Después de abrir y cerrar los dedos de sus manos —como si quisiera liberar un exceso de energía— el mago mostró uno de sus autómatas: la niña artista. Era una muñeca de medio metro de alto, encerrada en una caja que tenía la forma de una casa. La muñeca era de porcelana y llevaba un uniforme de colegiala. Herrmann dijo que la niña era una gran artista, pero que nunca se le ocurrían motivos para sus obras. Por eso se veía obligado a pedir al público un tema para que la niña pudiera dibujar. Se oyeron varias propuestas: triunfó la Estatua de la Libertad. Herrmann cerró la casa de la muñeca, y fingió espiar al interior, mientras alababa las condiciones artísticas de la niña. Desde el interior de la caja se oía un rumor: podía ser el ruido del mecanismo o el roce del lápiz contra el papel. Al fin el mago abrió la caja y allí estaba el dibujo prometido. La muñeca, incansable, seguía moviendo el brazo derecho mientras inclinaba la cabeza hacia el público.
Balestri sintió un vago desconsuelo por ese número, como si la niña artista fuera una niña de verdad, condenada a obedecer las instrucciones del mago y a vivir y trabajar en el encierro.
A pesar del interés que despertaban en el público estos trucos, los espectadores habían estado pendientes, desde el inicio del espectáculo, de lo que parecía un sarcófago metálico de silueta femenina.
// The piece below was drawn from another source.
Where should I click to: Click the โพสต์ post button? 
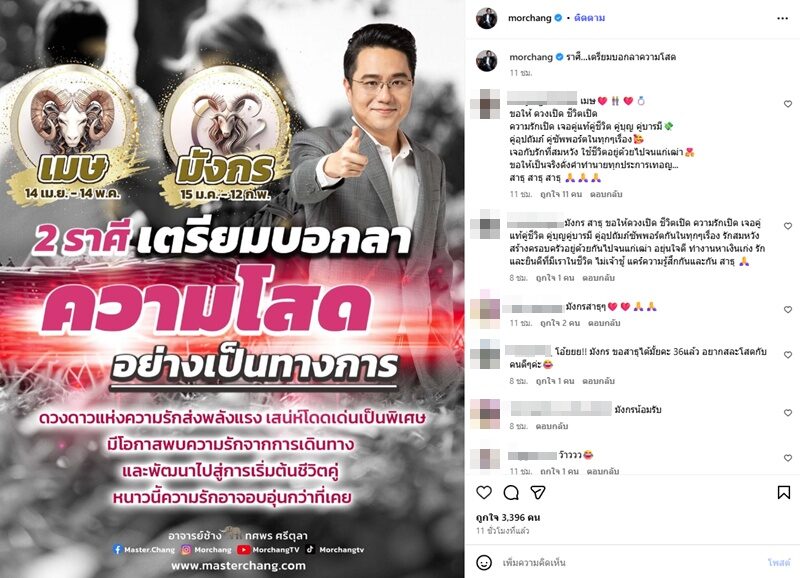[x=779, y=562]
El mago Herrmann explicó que durante un viaje por Rumania había oído que la habilidad de los herreros de aquel país se medía por su capacidad para construir ciertos refinados instrumentos de ejecución. En el pasado era habitual que cada gran señor tuviera en su castillo uno de estos artefactos, llamado la virgen de hierro, pero también la señora de la noche y la mater tenebrarum. Al principio se lo utilizaba sólo para los señores rivales; después se invitó a entrar en él a las esposas adúlteras. Herrmann contó que el anticuario que le había vendido el instrumento le había advertido que los mecanismos estaban un poco duros: no hay peor corrosivo que la sangre humana.
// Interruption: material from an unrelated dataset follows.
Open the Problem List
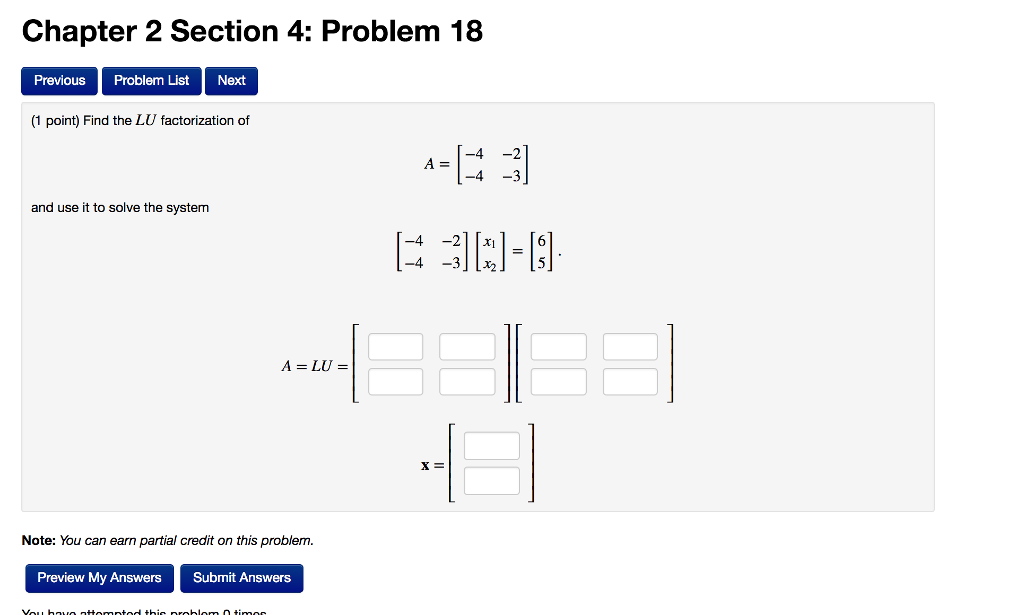1024x615 pixels. coord(151,81)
El Caballero Herrmann mostró la tapa llena de gruesos clavos y pidió a los asistentes que imaginaran el momento en que aquellas púas penetraban las partes más blandas del cuerpo de la mujer. Señaló también los canales por donde corría la sangre de las víctimas y agregó que los nobles rumanos preferían ubicar el artefacto sobre un piso de mármol, para ver cómo la sangre oscura se extendía sobre la piedra blanca. Luego pidió una voluntaria.
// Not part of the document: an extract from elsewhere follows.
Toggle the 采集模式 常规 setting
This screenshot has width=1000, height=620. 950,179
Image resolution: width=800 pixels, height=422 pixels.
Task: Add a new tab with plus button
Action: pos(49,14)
Balestri estaba seguro de que ninguna dama se ofrecería para entrar en el artefacto, por mucha confianza que se le tuviera al Caballero Herrmann. Pero Greta, sentada a su lado, levantó la mano.
—Aquí hay una valiente —dijo el mago, mientras hacía ademanes a Greta para que avanzara.
La muchacha caminó como una sonámbula hacia el ataúd.
El mago estuvo un largo tiempo acomodando a la muchacha en la caja de hierro, como si quisiera asegurarse de que cada púa cayera en el sitio indicado. Greta seguía el procedimiento sin esa sonrisa falsa que inspira el miedo, sino con cierta solemnidad, y fue esa actitud lo que puso nervioso al público.
El Caballero Herrmann bajó con fuerza la palanca que controlaba el mecanismo, y la tapa se cerró con un ruido de goznes oxidados. El mago dejó que el público contemplara la caja durante unos segundos, y luego aferró con firmeza la palanca; una mano no bastó, usó las dos, fingió que estaba muy dura.
—Más fácil desarmar que armar, más fácil cerrar que abrir, más fácil perder que encontrar.
Cuando el mecanismo cedió, la virgen de hierro estaba vacía.
Y ahora, dijo el Caballero Herrmann, los invito a recorrer el barco y a buscar a la muchacha.